CONSERVATIVE AMERICA….I always figured it would be a warm day in Canada before I agreed with anything David Frum wrote, but Matt Yglesias is right to say that Frum deals honestly with an uncomfortable truth today:
America in 2004 is a less ideologically conservative country than it was in 1984. The partisan map has been trending Democrat for a dozen years: Dick Morris points out that Minnesota is the only state in the Union that has grown more Republican since 1988.
….Bush has earned his political success by understanding these trends and adapting to them. Where he can hold onto traditional conservative principles, he does ? as he did on taxes. But where he cannot safely uphold conservative principles, he is not prepared to suffer martyrdom for them. On domestic issues, Bush is not a conviction politician of the Ronald Reagan/Margaret Thatcher type. He is a managerial politician of the Eisenhower/Ford type ? a dealmaker, a compromiser, coping with an adverse political climate.
….The question is not, “Is Bush a Conservative?” It is, “How conservative can Bush be?” An honest answer to that second question may be a good deal less reassuring than the answer to the first.
This is something that I mentioned a few weeks ago: despite the supposed rightward drift of America since the early 80s, the fact is that most Americans actually have an increasingly liberal view of most issues: they like Social Security and Medicare, they like strong public schools, they prefer working with the UN to taking action unilaterally, and they are socially pretty tolerant. Taxes excepted, this is why Bush mostly has to advance the conservative agenda by stealth: if he spoke honestly about his goals he’d get very little support. And he knows it.
Overall, I suspect that the conventional wisdom about America becoming ever more conservative is almost certainly wrong. It’s a subject that deserves more attention.

## INPUT DATA:

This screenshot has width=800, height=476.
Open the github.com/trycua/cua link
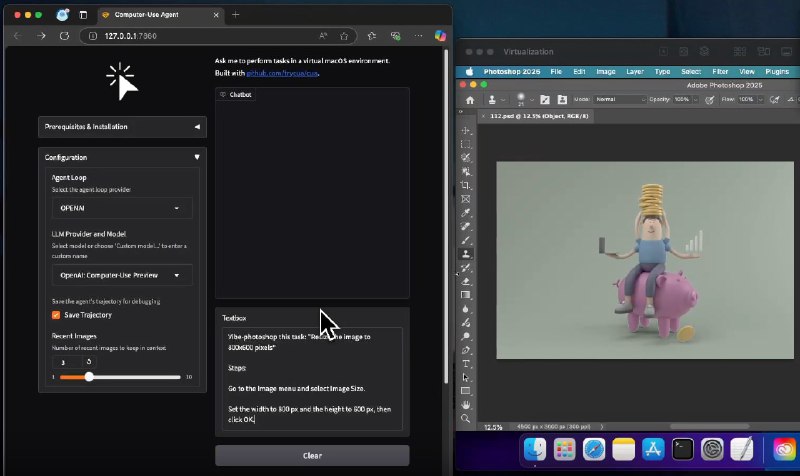coord(282,74)
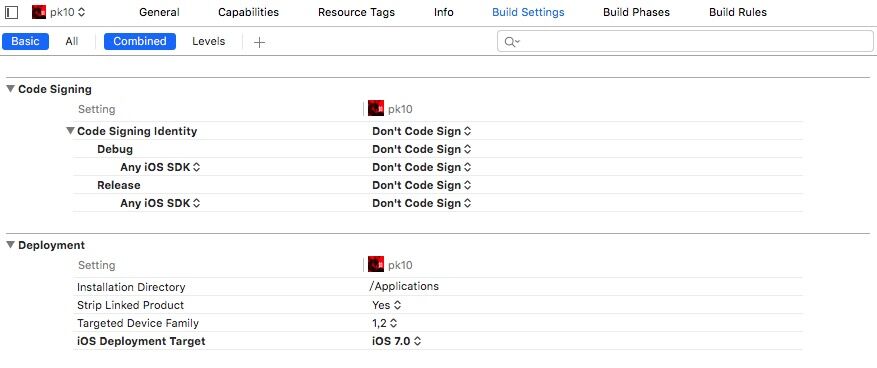The image size is (877, 368).
Task: Click the search magnifier filter icon
Action: pos(512,41)
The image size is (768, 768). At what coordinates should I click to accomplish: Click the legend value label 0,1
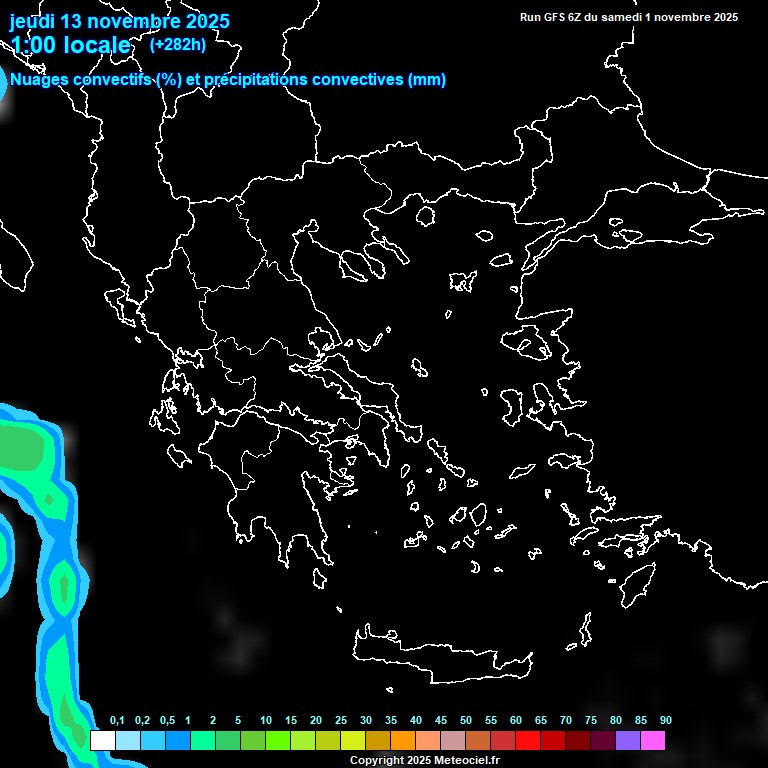(117, 721)
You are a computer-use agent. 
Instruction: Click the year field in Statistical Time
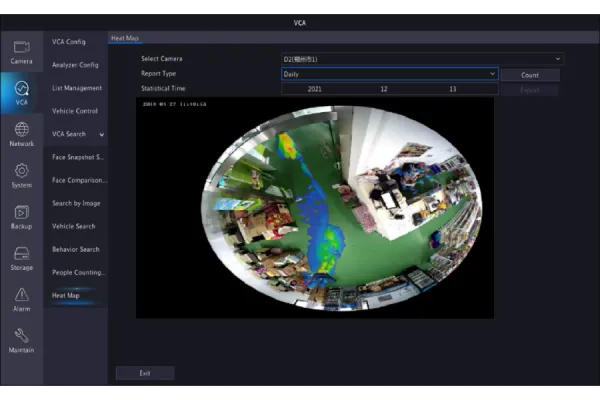[315, 89]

## ASSIGNMENT:
Quote the entire post above about whether America is growing more conservative, word for word.

## ANSWER:
CONSERVATIVE AMERICA….I always figured it would be a warm day in Canada before I agreed with anything David Frum wrote, but Matt Yglesias is right to say that Frum deals honestly with an uncomfortable truth today:
America in 2004 is a less ideologically conservative country than it was in 1984. The partisan map has been trending Democrat for a dozen years: Dick Morris points out that Minnesota is the only state in the Union that has grown more Republican since 1988.
….Bush has earned his political success by understanding these trends and adapting to them. Where he can hold onto traditional conservative principles, he does ? as he did on taxes. But where he cannot safely uphold conservative principles, he is not prepared to suffer martyrdom for them. On domestic issues, Bush is not a conviction politician of the Ronald Reagan/Margaret Thatcher type. He is a managerial politician of the Eisenhower/Ford type ? a dealmaker, a compromiser, coping with an adverse political climate.
….The question is not, “Is Bush a Conservative?” It is, “How conservative can Bush be?” An honest answer to that second question may be a good deal less reassuring than the answer to the first.
This is something that I mentioned a few weeks ago: despite the supposed rightward drift of America since the early 80s, the fact is that most Americans actually have an increasingly liberal view of most issues: they like Social Security and Medicare, they like strong public schools, they prefer working with the UN to taking action unilaterally, and they are socially pretty tolerant. Taxes excepted, this is why Bush mostly has to advance the conservative agenda by stealth: if he spoke honestly about his goals he’d get very little support. And he knows it.
Overall, I suspect that the conventional wisdom about America becoming ever more conservative is almost certainly wrong. It’s a subject that deserves more attention.